ETL programming in Python

Project description

https://github.com/chrthomsen/pygrametl/actions/workflows/python-unittest-on-pr-and-push.yml/badge.svg

pygrametl (pronounced py-gram-e-t-l) is a Python framework that provides functionality commonly used when developing Extract-Transform-Load (ETL) programs. It is fully open-source and released under a 2-clause BSD license. As shown in the figure below, an ETL program that uses pygrametl is a standard Python program that imports pygrametl and uses the abstractions it provides. To provide developers with complete control over the data warehouse’s schema, pygrametl assumes that all of the dimension tables and fact tables used in the ETL program have already been created using SQL.

http://chrthomsen.github.io/pygrametl/assets/etl-with-pygrametl.svg

Defining the data warehouse’s schema using SQL and implementing the ETL program itself using standard Python turns out to be very efficient and effective, even when compared to drawing the program in a graphical user interface like Apache Hop or Pentaho Data Integration. pygrametl supports CPython and Jython so both existing Python code that uses native extensions models and PEP 249 connectors and JVM-based code that uses JDBC drivers can be used in the ETL program.
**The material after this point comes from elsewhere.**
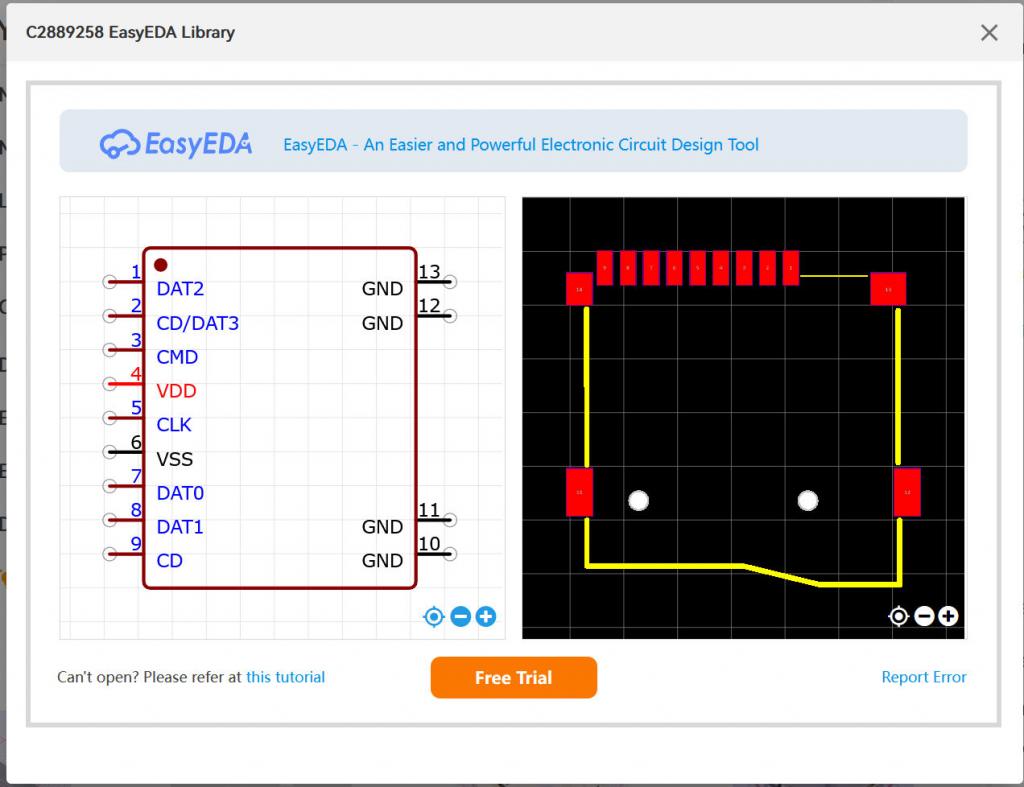Close the EasyEDA Library dialog
The height and width of the screenshot is (787, 1024).
989,33
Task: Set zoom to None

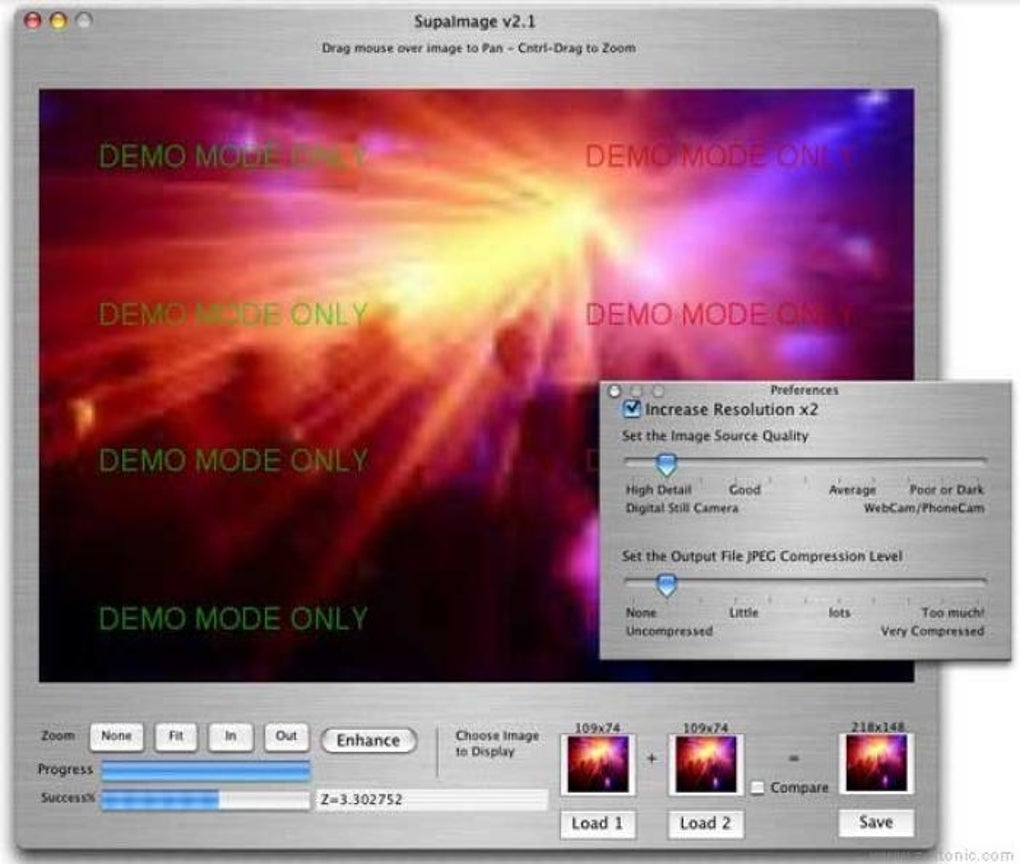Action: [x=116, y=736]
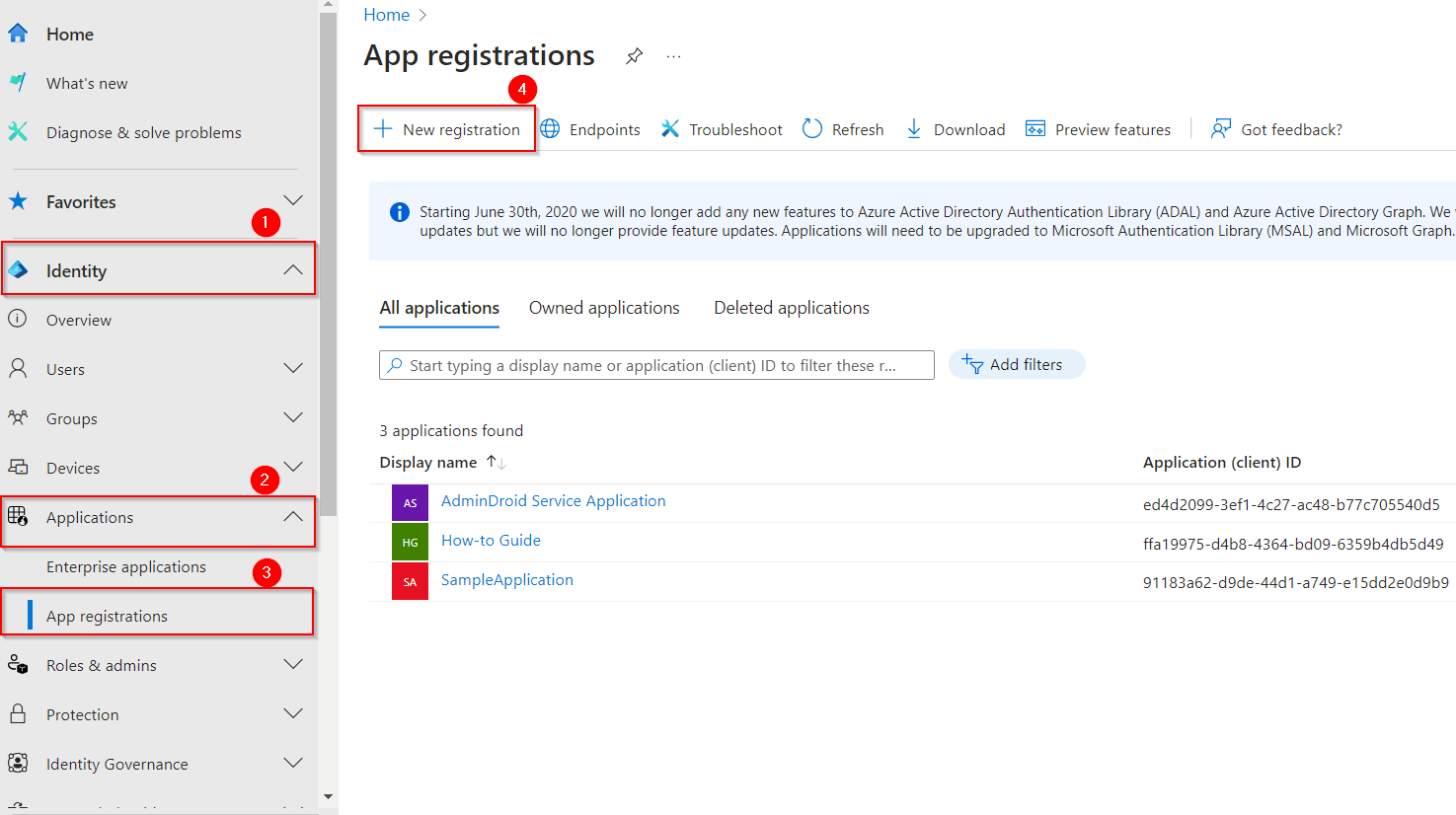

When using pygrametl, the developer creates an object for each data source, dimension and fact table and operate on rows in the form of standard Python dicts. Thus, (s)he can easily read rows from a data source using a loop like for row in datasource:, transform the rows using arbitrary Python code like row["price"] *= 1.25, and then add new dimension members to a dimension and facts to a fact table using dimension.insert(row) and facttable.insert(row), respectively. This is a very simple example, but pygrametl also supports much more complicated scenarios. For example, it is possible to create a single object for an entire snowflaked dimension. It is then possible to add a new dimension member with a single method call by using snowflake.insert(row). This will automatically perform all of the necessary lookups and insertions in the tables participating in the snowflaked dimension. pygrametl also supports multiple types of slowly changing dimensions. Again, the programmer only has to invoke a single method: slowlychanging.scdensure(row). This will perform the needed updates of both type 1 (i.e., overwrites) and type 2 (i.e., adding new versions).

pygrametl was first made publicly available in 2009. Since then, we have continuously made improvements and added new features. Version 2.8 was released in September 2023. Today, pygrametl is used in production systems in different sectors such as healthcare, finance, and transport.

Installation

pygrametl can be installed from PyPI with the following command:

$ pip install pygrametl

The current development version of pygrametl is available on GitHub:

$ git clone https://github.com/chrthomsen/pygrametl.git

For more information about installation see the Install Guide.

Documentation

The documentation is available in HTML and as a PDF. There are also installation and beginner guides available.

In addition to the documentation, multiple papers have been published about pygrametl. The papers are listed here and provide a more detailed description of the foundational ideas behind pygrametl but is obviously not keep up to date with changes and improvements implemented in the framework, for such see the documentation. If you use pygrametl in academia, please cite the relevant paper(s).

Community

To keep the development of pygrametl open for external participation, we have public mailing lists and use Github. Feel free to ask questions and provide all kinds of feedback:

  • pygrametl-user - For any questions about how to deploy and utilize pygrametl for ETL.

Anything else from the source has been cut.